Aspro, Inc. v Commissioner
The U.S. Tax Court recently agreed with the Internal Revenue Service that management fees a corporation paid to its three shareholders over a three-year period were not deductible since none of the fees were paid “purely for services” and the petitioner failed to show the fees were “ordinary, necessary, and reasonable.” Rather, they represented disguised distributions, the court found.
The petitioner operated an asphalt paving business and had three shareholders. The company’s president owned 20% of the stock, an S corporation held 40%, and a C corporation also owned 40%. The court noted that the determination of the deductibility of the management fees was to be determined on an individual shareholder basis.

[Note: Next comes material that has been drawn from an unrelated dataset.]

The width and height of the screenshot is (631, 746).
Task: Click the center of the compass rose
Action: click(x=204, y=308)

Under the applicable regulations, a corporation may deduct ordinary and necessary expenses, including salaries and other compensation, incurred during the tax year for the purpose of conducting a business or trade. Management fees are only deductible if they are payments “purely for services.”
The evidence suggested that the claimed fees were disguised distributions to shareholders, the Tax Court found, noting the company never made distributions to shareholders. Further, the management fees were evenly distributed closer to the shareholders’ interest in the company. Also, the company had little or no taxable income after the payment and deduction of the management fees.
The court also pointed out the petitioner failed to provide evidence, documentary or otherwise, for the cost or value of any particular service. “Petitioner has to connect the dots between the services performed and the management fees it paid. Petitioner failed to do so,” the court said.
The court also examined the fees paid to the individual shareholder, i.e., the president of the company. It noted the individual shareholder is an employee of the company and provides services on an ongoing basis. However, the total compensation paid to him in his role as president must be reasonable. Here, the court said, the payments were not for any services beyond his responsibilities as president. The IRS, the court said, provided persuasive expert testimony that the executive was already overcompensated by his salary and bonus alone.
This case was a clear win for the IRS and an epic failure on the part of the petitioner, which presented its case poorly. It is as if the petitioner over the years dared the IRS to catch it if it could, and the IRS did.